La soutenance se déroulera devant le jury composé de :

Pascal Pansu (PU), Université Grenoble-Alpes – Rapporteur ; Mickaël Jury (MCF HDR), Université Clermont-Auvergne, – Rapporteur ; Céline Darnon (PU), Université Clermont-Auvergne – Examinatrice ; Élise Huillery (PU), Université Paris Dauphine – Examinatrice.

Résumé :

Ce travail de thèse vise à examiner l’impact des explications internes aux élèves (e.g., personnalité, capacités) des différences de performances scolaires par les enseignants.

Nous faisons l’hypothèse que les explications internes dominent les perceptions qu’ont les enseignants de la causalité des différences de performance. De plus, nous proposons que ces explications sont associées à des croyances légitimantes (croyances méritocratiques et croyances essentialistes) au sein d’un système commun de justification des inégalités.

Par ailleurs, nous soutenons que si les explications internes et ces croyances partagent l’appartenance au même système de justification, alors elles devraient également avoir les mêmes conséquences sur la volonté des enseignants de s’inscrire dans des pratiques visant à réduire les inégalités. Pour examiner ces propositions, nous nous focalisons sur les inégalités de participation orale liées à l’origine sociale.

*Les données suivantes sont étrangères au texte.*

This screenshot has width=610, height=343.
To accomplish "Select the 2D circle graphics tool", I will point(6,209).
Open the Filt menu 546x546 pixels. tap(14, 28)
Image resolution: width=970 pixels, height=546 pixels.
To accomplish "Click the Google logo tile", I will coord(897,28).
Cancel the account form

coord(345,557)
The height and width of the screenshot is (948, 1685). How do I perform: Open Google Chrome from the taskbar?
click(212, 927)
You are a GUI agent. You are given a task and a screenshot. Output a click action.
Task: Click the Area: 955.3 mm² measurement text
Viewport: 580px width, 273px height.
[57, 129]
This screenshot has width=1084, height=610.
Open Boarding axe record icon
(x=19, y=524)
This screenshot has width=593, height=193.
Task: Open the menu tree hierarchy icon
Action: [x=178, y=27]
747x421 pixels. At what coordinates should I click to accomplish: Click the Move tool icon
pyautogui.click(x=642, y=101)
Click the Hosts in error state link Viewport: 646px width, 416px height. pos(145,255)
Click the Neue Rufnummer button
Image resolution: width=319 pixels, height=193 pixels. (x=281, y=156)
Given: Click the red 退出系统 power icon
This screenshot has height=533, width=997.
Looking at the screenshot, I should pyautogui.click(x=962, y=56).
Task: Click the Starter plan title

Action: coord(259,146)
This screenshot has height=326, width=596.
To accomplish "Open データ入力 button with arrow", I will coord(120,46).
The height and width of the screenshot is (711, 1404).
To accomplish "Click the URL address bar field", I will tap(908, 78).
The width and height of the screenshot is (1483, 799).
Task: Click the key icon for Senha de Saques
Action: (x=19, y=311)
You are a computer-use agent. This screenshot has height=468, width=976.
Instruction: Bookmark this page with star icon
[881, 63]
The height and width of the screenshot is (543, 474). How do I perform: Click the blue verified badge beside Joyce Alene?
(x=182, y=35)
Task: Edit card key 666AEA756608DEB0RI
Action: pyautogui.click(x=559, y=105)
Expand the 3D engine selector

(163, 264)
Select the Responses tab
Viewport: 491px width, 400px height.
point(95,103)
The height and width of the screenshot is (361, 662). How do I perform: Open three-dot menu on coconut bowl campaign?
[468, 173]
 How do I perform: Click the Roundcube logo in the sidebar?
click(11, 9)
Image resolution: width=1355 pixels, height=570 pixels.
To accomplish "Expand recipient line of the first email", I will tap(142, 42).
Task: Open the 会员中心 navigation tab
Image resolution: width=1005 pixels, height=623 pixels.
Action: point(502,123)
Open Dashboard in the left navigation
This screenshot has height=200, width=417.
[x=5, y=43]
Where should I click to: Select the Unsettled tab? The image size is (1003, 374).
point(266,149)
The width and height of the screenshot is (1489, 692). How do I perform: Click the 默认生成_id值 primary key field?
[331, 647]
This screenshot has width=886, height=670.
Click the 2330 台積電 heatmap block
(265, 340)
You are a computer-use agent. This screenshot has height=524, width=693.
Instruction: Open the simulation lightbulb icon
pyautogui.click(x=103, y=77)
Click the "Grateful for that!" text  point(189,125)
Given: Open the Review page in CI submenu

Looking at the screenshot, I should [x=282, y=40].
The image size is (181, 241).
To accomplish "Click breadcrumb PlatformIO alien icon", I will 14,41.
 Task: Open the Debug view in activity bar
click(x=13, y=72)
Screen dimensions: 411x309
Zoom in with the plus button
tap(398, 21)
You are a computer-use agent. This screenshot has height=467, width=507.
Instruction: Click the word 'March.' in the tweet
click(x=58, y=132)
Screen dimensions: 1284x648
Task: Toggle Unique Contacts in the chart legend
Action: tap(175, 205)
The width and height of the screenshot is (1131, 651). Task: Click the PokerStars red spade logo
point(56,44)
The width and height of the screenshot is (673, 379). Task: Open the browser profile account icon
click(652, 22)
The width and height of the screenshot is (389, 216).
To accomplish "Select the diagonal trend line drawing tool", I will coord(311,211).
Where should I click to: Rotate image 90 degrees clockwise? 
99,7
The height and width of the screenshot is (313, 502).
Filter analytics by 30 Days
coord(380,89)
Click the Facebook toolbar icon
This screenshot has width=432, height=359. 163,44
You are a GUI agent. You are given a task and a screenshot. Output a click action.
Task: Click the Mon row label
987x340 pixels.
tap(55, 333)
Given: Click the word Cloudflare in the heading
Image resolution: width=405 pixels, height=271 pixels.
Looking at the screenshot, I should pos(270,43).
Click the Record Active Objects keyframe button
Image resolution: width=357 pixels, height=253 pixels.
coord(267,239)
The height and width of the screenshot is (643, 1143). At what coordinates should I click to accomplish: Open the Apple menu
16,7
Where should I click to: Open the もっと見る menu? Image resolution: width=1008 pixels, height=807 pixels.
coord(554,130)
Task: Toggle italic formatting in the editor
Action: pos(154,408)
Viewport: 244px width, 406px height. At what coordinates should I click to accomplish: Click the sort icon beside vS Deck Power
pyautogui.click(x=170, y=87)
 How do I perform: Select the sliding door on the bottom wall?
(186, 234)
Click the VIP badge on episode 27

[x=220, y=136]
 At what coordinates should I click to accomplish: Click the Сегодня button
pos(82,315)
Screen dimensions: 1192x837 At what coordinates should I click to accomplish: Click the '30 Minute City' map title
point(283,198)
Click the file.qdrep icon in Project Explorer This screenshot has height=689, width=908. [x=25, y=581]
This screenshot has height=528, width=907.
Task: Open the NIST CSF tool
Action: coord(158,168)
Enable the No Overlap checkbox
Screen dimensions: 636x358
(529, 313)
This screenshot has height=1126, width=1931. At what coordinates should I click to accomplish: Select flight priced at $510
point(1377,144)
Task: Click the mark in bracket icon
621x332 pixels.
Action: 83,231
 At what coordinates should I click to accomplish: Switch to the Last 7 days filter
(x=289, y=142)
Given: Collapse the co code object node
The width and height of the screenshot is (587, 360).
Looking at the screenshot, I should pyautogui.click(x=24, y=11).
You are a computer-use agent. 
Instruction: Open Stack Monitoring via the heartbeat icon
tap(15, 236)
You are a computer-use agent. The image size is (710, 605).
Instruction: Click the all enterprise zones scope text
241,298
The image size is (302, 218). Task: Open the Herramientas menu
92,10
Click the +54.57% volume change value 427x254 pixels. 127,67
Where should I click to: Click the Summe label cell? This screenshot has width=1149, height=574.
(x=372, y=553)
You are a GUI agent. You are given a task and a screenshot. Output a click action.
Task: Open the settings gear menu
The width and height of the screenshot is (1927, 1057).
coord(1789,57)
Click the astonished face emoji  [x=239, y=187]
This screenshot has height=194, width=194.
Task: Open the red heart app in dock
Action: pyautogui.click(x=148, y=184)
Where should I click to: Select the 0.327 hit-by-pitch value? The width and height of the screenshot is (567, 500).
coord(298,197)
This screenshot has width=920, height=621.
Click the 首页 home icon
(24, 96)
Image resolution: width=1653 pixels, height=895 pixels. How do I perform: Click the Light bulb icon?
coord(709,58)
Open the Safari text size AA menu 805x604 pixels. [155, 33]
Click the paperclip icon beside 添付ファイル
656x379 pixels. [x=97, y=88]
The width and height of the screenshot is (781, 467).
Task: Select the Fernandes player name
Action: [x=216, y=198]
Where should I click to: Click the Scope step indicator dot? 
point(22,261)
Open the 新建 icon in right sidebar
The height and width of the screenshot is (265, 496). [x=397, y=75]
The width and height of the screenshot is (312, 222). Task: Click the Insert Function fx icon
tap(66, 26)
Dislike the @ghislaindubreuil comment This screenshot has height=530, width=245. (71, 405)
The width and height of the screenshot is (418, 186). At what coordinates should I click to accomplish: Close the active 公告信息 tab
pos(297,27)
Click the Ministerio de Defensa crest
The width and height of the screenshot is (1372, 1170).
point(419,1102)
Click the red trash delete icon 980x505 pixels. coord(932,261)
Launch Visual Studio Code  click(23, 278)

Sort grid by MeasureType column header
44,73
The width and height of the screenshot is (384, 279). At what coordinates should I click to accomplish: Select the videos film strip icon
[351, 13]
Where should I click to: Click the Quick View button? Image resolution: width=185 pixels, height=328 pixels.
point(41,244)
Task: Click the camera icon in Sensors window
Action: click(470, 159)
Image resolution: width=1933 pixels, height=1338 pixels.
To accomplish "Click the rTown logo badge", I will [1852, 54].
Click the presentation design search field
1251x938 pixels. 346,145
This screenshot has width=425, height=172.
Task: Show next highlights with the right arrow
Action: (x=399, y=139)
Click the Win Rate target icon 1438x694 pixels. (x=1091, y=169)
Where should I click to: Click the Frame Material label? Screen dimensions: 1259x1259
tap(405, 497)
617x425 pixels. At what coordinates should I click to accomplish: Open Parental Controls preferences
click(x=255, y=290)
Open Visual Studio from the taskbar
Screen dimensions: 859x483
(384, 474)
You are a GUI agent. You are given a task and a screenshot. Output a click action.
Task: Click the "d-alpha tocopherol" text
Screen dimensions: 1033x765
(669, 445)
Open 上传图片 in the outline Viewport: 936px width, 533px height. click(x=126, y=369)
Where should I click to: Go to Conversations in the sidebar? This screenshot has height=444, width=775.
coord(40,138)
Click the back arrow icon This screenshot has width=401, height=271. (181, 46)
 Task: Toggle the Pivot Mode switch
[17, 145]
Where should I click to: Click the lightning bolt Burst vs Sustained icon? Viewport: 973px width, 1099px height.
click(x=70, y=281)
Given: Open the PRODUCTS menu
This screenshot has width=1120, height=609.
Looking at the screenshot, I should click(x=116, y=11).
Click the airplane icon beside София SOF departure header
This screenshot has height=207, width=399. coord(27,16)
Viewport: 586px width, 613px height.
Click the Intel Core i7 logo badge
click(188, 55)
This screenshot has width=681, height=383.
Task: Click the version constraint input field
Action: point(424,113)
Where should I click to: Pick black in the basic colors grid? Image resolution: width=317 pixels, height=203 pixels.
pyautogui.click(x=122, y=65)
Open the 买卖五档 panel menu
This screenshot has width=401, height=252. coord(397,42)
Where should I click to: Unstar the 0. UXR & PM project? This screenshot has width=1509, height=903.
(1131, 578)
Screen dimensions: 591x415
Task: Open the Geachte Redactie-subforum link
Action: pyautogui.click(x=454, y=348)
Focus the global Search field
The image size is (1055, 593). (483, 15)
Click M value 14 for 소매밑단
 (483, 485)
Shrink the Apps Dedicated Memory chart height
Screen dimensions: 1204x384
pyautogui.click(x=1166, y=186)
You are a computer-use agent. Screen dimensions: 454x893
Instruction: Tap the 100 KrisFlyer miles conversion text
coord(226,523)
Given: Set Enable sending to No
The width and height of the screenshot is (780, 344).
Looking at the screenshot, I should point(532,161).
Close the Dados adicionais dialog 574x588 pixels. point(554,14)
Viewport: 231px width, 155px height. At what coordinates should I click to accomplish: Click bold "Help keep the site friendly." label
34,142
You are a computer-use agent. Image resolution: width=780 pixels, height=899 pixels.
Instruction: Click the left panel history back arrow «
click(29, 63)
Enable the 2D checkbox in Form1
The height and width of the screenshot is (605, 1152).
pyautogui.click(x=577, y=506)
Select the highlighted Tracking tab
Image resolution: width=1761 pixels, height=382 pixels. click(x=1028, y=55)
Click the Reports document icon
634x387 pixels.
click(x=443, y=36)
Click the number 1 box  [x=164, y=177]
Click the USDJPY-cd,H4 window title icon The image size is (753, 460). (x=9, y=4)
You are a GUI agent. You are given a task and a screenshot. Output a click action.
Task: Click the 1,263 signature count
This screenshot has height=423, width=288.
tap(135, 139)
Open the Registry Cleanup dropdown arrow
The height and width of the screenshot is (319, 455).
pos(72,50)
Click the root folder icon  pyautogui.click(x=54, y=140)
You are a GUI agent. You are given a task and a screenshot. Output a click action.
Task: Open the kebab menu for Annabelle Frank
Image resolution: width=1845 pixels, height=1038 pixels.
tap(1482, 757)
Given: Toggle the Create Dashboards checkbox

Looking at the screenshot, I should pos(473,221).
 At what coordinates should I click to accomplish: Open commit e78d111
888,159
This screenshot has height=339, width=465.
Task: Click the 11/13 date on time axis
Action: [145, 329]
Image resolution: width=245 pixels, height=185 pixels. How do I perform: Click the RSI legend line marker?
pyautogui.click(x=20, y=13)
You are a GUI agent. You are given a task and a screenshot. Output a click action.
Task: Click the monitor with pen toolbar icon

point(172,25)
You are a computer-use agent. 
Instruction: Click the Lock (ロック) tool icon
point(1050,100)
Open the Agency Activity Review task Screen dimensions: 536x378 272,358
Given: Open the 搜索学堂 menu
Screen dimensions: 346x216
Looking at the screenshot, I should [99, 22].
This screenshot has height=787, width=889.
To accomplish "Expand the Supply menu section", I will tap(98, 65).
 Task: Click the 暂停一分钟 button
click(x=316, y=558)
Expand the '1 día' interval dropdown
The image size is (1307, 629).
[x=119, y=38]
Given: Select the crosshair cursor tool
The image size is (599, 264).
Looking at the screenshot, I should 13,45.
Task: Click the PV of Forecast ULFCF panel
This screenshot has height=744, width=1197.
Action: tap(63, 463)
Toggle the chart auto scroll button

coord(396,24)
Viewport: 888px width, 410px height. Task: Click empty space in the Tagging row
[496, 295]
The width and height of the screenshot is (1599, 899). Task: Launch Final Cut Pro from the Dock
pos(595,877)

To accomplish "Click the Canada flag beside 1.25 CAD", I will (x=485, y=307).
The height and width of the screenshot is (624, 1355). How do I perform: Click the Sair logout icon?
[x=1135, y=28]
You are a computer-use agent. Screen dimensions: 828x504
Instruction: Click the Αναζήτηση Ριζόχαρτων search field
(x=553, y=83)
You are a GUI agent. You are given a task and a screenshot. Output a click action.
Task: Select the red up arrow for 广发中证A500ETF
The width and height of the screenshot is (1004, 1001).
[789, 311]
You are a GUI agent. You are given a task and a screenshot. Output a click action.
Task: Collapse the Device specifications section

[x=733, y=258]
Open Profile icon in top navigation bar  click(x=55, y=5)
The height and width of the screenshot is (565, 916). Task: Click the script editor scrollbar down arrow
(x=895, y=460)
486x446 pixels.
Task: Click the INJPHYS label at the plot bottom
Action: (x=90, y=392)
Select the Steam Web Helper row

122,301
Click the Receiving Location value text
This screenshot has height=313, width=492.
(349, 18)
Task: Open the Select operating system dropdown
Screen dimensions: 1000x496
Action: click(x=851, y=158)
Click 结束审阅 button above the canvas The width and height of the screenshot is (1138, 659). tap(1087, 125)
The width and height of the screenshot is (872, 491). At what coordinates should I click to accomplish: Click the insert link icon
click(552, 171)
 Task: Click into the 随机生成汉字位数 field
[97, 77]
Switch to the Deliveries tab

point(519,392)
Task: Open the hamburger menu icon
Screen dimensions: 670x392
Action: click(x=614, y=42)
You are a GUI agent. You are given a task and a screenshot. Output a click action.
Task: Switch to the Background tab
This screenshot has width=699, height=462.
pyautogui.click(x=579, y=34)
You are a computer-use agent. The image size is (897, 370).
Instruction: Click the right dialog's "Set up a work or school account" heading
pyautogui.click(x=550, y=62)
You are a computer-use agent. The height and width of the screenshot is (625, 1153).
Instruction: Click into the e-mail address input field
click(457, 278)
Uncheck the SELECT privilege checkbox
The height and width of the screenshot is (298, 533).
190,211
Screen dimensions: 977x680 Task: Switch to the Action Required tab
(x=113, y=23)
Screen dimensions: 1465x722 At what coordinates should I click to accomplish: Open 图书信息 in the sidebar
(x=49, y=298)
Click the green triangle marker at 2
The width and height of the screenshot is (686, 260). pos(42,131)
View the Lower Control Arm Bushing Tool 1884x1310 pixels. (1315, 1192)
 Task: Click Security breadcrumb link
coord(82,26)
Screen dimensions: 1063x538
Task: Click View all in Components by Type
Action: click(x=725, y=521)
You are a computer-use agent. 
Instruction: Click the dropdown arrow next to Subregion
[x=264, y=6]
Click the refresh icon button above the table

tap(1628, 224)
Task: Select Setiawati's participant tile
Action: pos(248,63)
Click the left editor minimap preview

Ainsi, le premier objectif de ce travail de thèse a été d’examiner les explications qu’apportent les enseignants aux différences de participation orale, tout en examinant le lien entre ces explications et les croyances légitimantes ainsi que la volonté de s’engager dans des pratiques visant à réduire les inégalités. Dans deux premières études, nous confirmons la tendance des enseignants à mobiliser des explications internes aux élèves de manière prédominante pour rendre compte des différences de participation orale. Nous confirmons également l’association positive entre le recours aux explications internes et l’adhésion à la croyance en la méritocratie scolaire et certaines croyances essentialistes. Enfin, nous confirmons l’association négative spécifique entre les explications internes des différences de participation orale et la volonté des enseignants de s’engager dans une pratique réduisant les inégalités.

Le second objectif a été d’implémenter et d’évaluer un essai contrôlé randomisé visant à réduire les inégalités de participation liées à l’origine sociale des élèves. L’évaluation de cette étude interventionnelle a révélé que celle-ci n’a pas permis de réduire les inégalités sociales de participation orale, bien que les élèves du groupe expérimental aient présenté des gains en maîtrise du langage plus importants au cours de l’année que ceux du groupe contrôle.

Ce travail de thèse contribue à la compréhension de la justification et du maintien des inégalités scolaires par les enseignants tout en ouvrant des perspectives d’études permettant de saisir plus précisément les déterminants et les leviers d’action en lien avec ces inégalités.